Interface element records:
#####
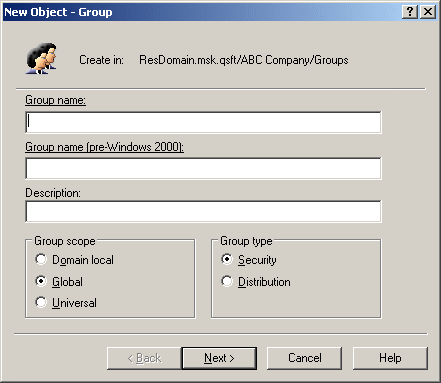Select Universal group scope
The height and width of the screenshot is (383, 441).
pyautogui.click(x=41, y=302)
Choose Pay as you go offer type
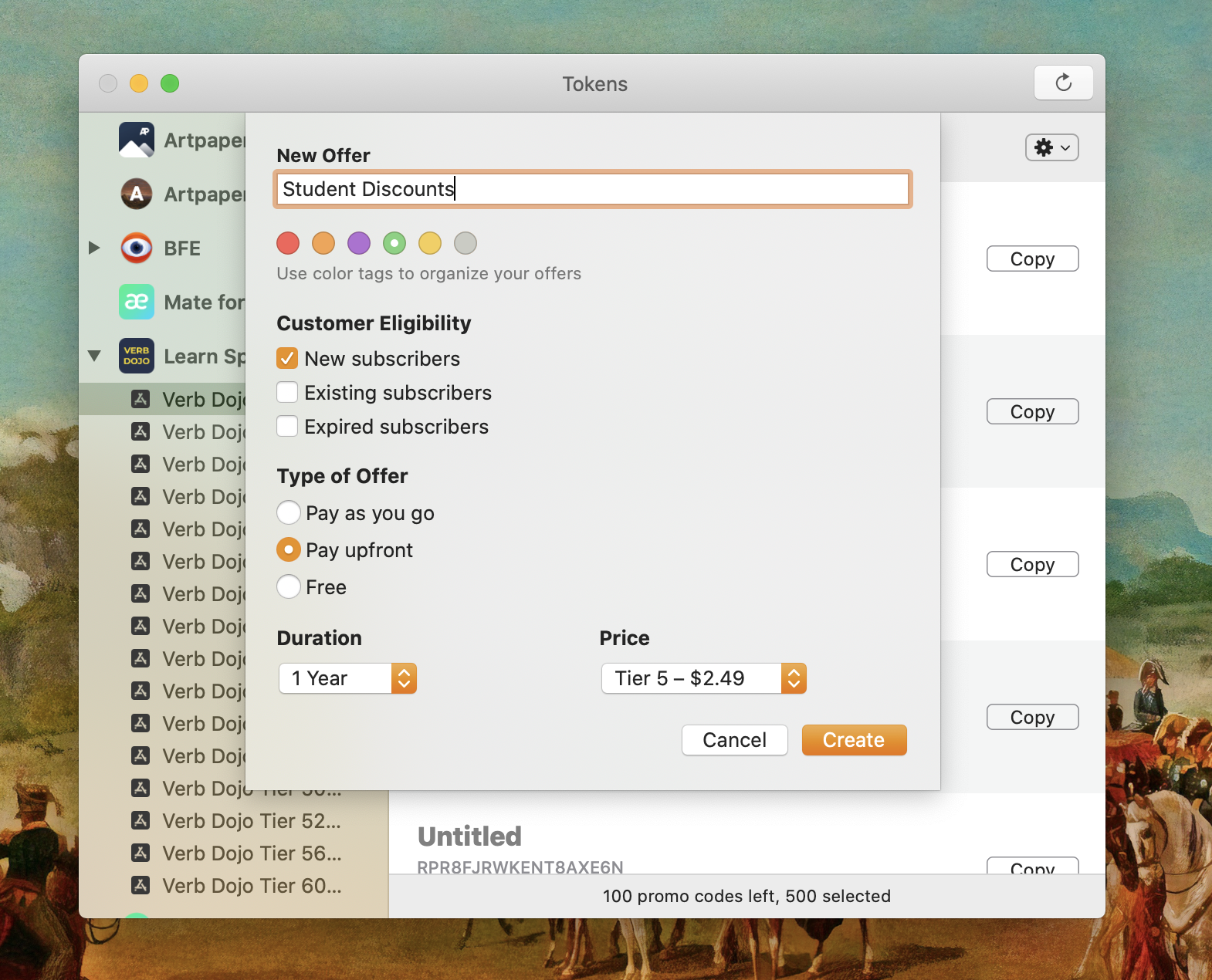This screenshot has height=980, width=1212. (x=289, y=512)
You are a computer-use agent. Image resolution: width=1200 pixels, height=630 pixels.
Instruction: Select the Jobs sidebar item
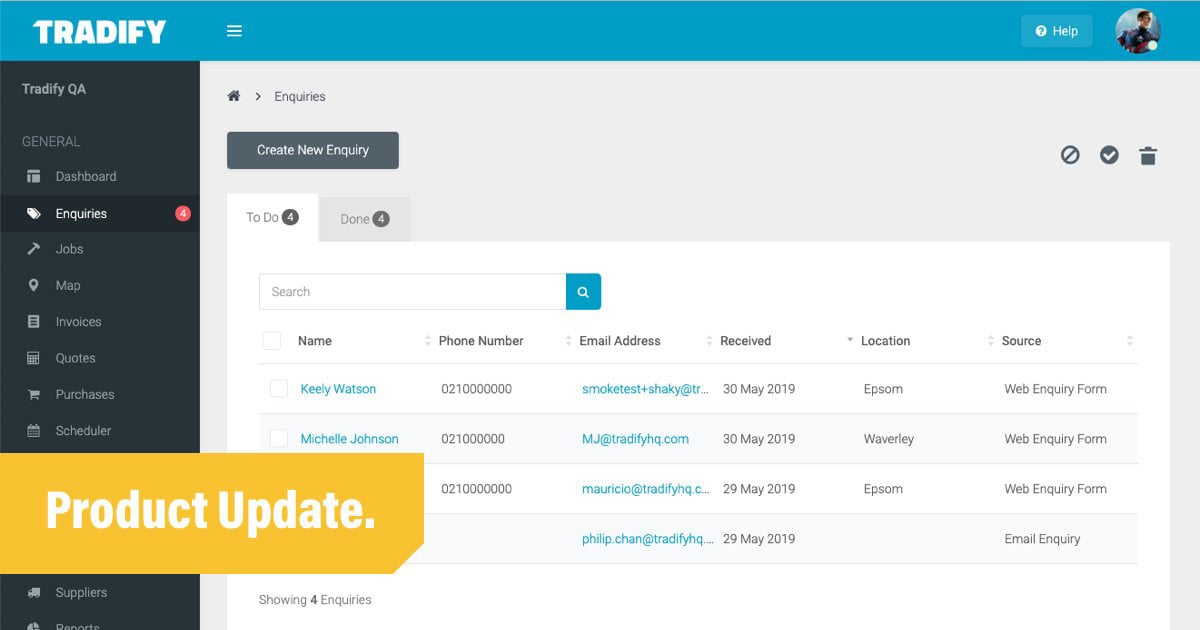coord(68,249)
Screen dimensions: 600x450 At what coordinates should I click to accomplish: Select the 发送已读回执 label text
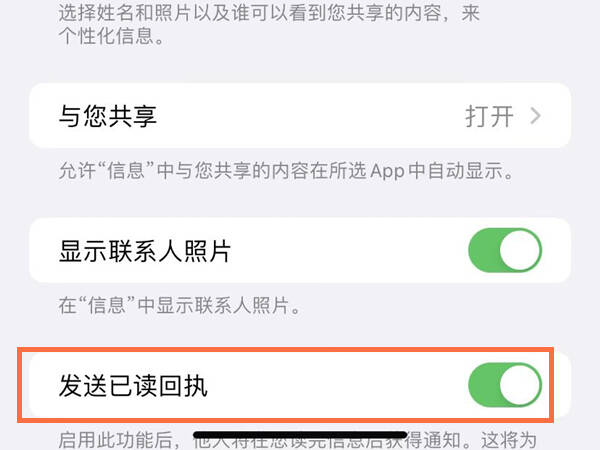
#####
**Exercise requirements**
Could you format the rows above as a JSON list of strings, one string per line, with blank lines dropped and the pictures left out?

**Solution to this exercise**
[
  "Select Universal group scope",
  "The height and width of the screenshot is (383, 441).",
  "pyautogui.click(x=41, y=302)",
  "Choose Pay as you go offer type",
  "This screenshot has height=980, width=1212. (x=289, y=512)",
  "You are a computer-use agent. Image resolution: width=1200 pixels, height=630 pixels.",
  "Instruction: Select the Jobs sidebar item",
  "coord(68,249)",
  "Screen dimensions: 600x450 At what coordinates should I click to accomplish: Select the 发送已读回执 label text"
]